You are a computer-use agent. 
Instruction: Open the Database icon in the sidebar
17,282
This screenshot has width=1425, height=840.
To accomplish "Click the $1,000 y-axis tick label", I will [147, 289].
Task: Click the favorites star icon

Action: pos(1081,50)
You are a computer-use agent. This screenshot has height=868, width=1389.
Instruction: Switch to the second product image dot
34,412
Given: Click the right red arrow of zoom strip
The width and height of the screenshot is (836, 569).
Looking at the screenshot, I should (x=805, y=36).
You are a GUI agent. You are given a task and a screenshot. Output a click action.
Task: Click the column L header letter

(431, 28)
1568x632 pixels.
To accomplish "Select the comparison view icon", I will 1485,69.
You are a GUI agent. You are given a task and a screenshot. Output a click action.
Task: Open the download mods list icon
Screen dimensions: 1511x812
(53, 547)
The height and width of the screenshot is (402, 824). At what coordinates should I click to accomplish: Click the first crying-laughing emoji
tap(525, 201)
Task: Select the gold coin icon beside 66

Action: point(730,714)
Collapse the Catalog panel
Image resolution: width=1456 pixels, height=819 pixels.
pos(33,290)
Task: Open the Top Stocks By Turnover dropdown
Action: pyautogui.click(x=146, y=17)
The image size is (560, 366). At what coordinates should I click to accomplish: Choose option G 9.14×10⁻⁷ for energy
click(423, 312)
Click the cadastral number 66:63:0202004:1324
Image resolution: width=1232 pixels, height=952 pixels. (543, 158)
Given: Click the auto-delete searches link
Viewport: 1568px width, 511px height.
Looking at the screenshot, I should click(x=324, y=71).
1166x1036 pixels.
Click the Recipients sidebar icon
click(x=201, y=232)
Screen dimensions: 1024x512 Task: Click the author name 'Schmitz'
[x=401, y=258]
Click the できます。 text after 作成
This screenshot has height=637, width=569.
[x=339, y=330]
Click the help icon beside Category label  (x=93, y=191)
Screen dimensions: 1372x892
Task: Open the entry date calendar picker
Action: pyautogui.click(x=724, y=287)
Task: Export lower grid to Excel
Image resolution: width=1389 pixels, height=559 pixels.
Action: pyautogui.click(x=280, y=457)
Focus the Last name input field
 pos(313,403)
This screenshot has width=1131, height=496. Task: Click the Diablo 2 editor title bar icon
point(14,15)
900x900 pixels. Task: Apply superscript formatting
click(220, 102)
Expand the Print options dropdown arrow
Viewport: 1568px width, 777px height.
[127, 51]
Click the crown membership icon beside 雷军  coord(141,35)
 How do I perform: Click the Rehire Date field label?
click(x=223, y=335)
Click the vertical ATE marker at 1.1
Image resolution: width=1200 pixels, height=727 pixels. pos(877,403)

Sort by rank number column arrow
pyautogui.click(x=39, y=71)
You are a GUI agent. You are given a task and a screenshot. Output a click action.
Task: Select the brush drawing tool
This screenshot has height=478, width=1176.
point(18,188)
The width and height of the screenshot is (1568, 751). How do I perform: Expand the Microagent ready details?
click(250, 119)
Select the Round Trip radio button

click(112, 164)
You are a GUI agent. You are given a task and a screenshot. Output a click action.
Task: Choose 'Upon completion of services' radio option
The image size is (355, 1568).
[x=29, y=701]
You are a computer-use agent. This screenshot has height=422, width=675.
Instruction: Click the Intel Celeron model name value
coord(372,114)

========================================

--- Instructions for the task ---
The number of lines containing "computer" is all that is wanted; tally them in the data.

--- Exercise response ---
3